Problem description = Please copy out every line in the entries that includes the word "Task".
*** Source material Section Begins ***
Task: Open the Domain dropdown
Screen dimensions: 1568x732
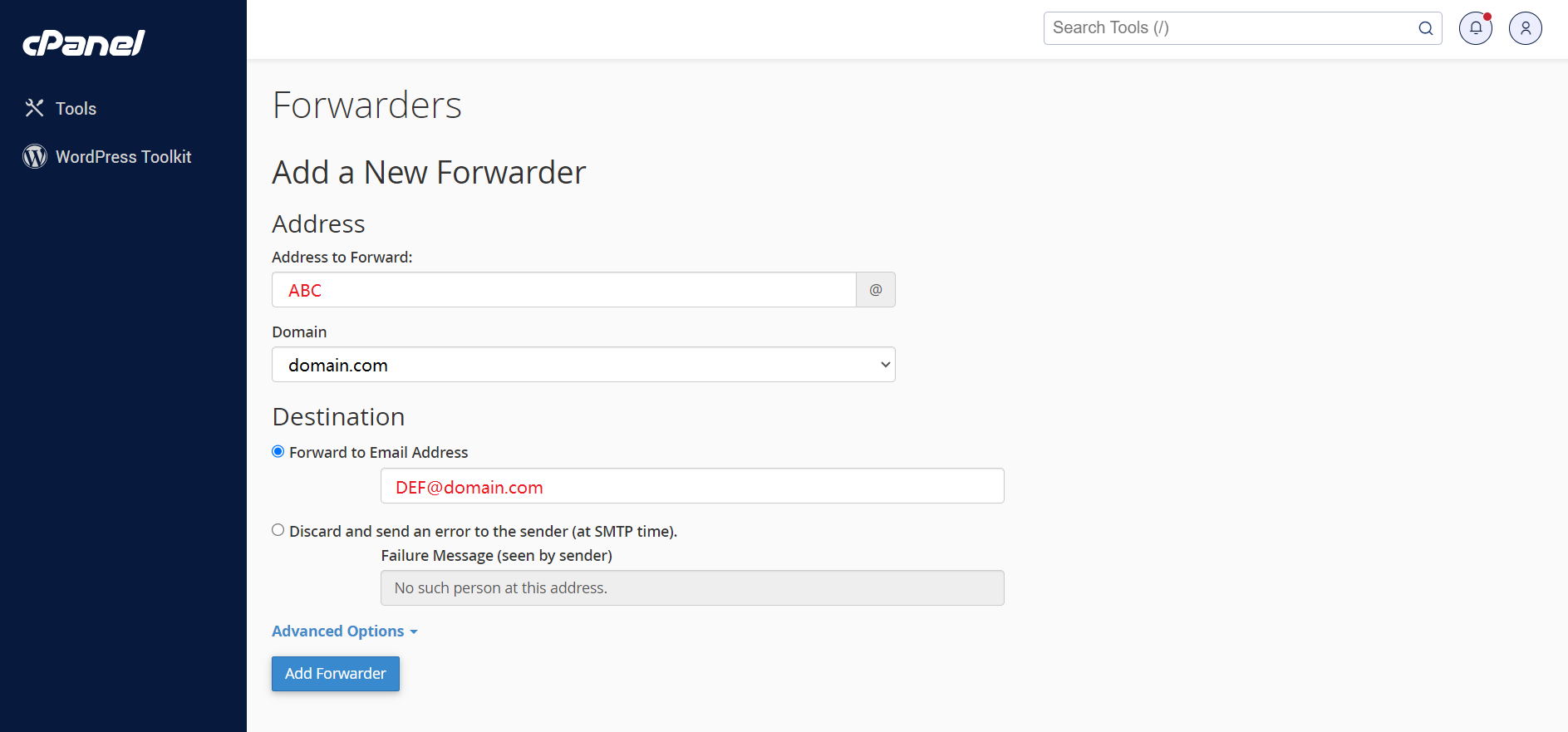Action: pyautogui.click(x=583, y=365)
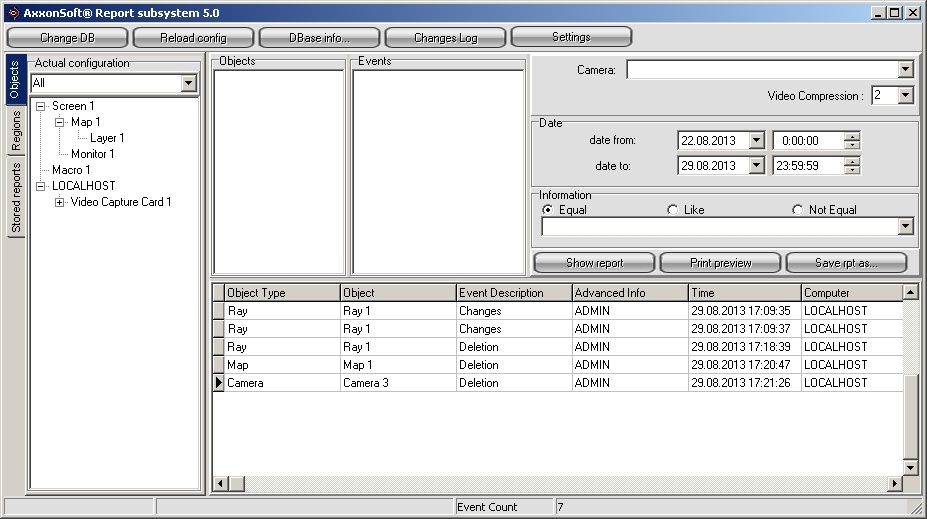Select the Like radio button

(672, 210)
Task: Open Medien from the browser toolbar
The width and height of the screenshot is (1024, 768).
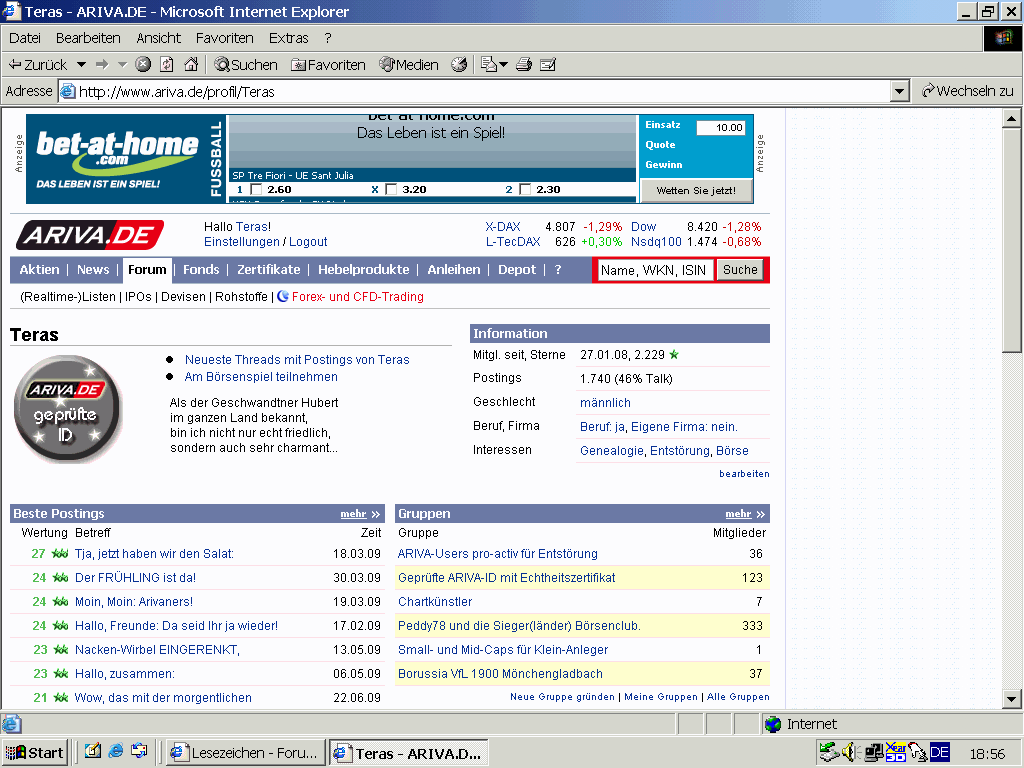Action: pos(408,65)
*** Source material Section Ends ***
Your solution =
Task: Open the Domain dropdown
Task: Open Medien from the browser toolbar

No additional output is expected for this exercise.